Study text:
►
2025-04-07 タフツ大学
<関連情報>
- https://now.tufts.edu/2025/04/07/alternative-approach-lyme-disease-vaccine-development-shows-promise-pre-clinical-models
- https://www.nature.com/articles/s41467-025-58182-x
CspZを標的としたライム病ワクチンの構造に基づく設計に関するメカニズム的洞察 Mechanistic insights into the structure-based design of a CspZ-targeting Lyme disease vaccine
Kalvis Brangulis,Jill Malfetano,Ashley L. Marcinkiewicz,Alan Wang,Yi-Lin Chen,Jungsoon Lee,Zhuyun Liu,Xiuli Yang,Ulrich Strych,Dagnija Tupina,Inara Akopjana,Maria-Elena Bottazzi,Utpal Pal,Ching-Lin Hsieh,Wen-Hsiang Chen & Yi-Pin Lin
Nature Communications Published:07 April 2025
DOI:https://doi.org/10.1038/s41467-025-58182-x
Abstract
Borrelia burgdorferi (Bb) causes Lyme disease (LD), one of the most common vector-borne diseases in the Northern Hemisphere. Here, we solve the crystal structure of a mutated Bb vaccine antigen, CspZ-YA that lacks the ability to bind to host complement factor H (FH). We generate point mutants of CspZ-YA and identify CspZ-YAI183Y and CspZ-YAC187S to trigger more robust bactericidal responses. Compared to CspZ-YA, these CspZ-YA mutants require a lower immunization frequency to protect mice from LD-associated inflammation and bacterial colonization. Antigenicity of wild-type and mutant CspZ-YA proteins are similar, as measured using sera from infected people or immunized female mice. Structural comparison of CspZ-YA with CspZ-YAI183Y and CspZ-YAC187S shows enhanced interactions of two helices adjacent to the FH-binding sites in the mutants, consistent with their elevated thermostability. In line with these findings, protective CspZ-YA monoclonal antibodies show increased binding to CspZ-YA at a physiological temperature (37 °C). In summary, this proof-of-concept study applies structural vaccinology to enhance intramolecular interactions for the long-term stability of a Bb antigen while maintaining its protective epitopes, thus promoting LD vaccine development.
◄
Information given:
►
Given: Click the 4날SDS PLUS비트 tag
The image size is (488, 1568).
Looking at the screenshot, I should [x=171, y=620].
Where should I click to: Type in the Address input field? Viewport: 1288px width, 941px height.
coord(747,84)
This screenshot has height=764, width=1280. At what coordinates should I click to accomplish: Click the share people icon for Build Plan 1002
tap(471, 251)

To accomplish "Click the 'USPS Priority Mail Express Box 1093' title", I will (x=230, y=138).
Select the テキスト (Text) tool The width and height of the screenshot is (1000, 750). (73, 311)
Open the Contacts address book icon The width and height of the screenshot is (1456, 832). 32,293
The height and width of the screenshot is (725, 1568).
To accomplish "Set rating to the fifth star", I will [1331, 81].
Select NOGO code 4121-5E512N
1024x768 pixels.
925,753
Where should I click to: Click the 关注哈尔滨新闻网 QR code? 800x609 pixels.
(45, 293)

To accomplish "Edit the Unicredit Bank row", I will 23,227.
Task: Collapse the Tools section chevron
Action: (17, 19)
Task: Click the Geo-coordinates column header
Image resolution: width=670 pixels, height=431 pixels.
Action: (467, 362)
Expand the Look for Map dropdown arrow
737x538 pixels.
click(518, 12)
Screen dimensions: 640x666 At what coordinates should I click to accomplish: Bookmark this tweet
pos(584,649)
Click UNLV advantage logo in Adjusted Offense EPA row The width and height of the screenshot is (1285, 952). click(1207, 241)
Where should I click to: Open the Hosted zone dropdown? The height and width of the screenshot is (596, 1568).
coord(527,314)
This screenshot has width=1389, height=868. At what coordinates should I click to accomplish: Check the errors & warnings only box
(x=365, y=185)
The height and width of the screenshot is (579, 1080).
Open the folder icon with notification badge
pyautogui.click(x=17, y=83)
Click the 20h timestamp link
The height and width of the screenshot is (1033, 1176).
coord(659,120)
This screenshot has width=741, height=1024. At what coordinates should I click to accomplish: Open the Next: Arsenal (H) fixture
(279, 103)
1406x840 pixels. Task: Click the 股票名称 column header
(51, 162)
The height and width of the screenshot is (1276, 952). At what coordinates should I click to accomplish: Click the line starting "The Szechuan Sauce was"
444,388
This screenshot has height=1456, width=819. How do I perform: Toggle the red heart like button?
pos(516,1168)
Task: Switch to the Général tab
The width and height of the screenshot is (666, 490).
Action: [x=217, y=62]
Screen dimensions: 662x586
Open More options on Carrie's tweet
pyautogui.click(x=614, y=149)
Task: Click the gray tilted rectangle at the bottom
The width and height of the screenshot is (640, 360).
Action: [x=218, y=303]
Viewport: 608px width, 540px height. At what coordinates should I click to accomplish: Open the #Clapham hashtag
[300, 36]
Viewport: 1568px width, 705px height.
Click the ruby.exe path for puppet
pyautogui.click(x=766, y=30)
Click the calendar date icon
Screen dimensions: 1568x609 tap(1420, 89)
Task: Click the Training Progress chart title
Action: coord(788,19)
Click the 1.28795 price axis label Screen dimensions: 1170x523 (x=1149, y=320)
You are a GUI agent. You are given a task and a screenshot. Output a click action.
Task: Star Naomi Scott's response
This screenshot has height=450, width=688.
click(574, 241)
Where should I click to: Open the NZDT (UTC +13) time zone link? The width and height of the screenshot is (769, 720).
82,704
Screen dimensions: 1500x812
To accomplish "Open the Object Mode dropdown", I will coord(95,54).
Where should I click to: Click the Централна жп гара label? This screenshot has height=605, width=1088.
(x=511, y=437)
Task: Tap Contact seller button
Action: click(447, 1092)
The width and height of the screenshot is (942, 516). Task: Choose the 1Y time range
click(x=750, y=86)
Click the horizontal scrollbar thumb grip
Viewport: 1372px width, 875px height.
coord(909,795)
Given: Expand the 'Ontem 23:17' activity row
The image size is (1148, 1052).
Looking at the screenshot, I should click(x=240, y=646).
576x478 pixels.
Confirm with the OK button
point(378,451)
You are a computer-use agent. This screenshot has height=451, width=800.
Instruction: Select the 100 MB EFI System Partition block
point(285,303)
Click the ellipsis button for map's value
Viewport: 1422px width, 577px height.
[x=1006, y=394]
◄
Check your understanding:
1 – According to the Lyme disease vaccine page, at what temperature did protective CspZ-YA monoclonal antibodies show increased binding to CspZ-YA?
2 – Translate this sentence from the Lyme disease vaccine page into Spanish: "Borrelia burgdorferi (Bb) causes Lyme disease (LD), one of the most common vector-borne diseases in the Northern Hemisphere."

Solutions by task:
1 – They showed increased binding at 37 °C, a physiological temperature.

2 – Borrelia burgdorferi (Bb) causa la enfermedad de Lyme (LD), una de las enfermedades transmitidas por vectores más comunes del hemisferio norte.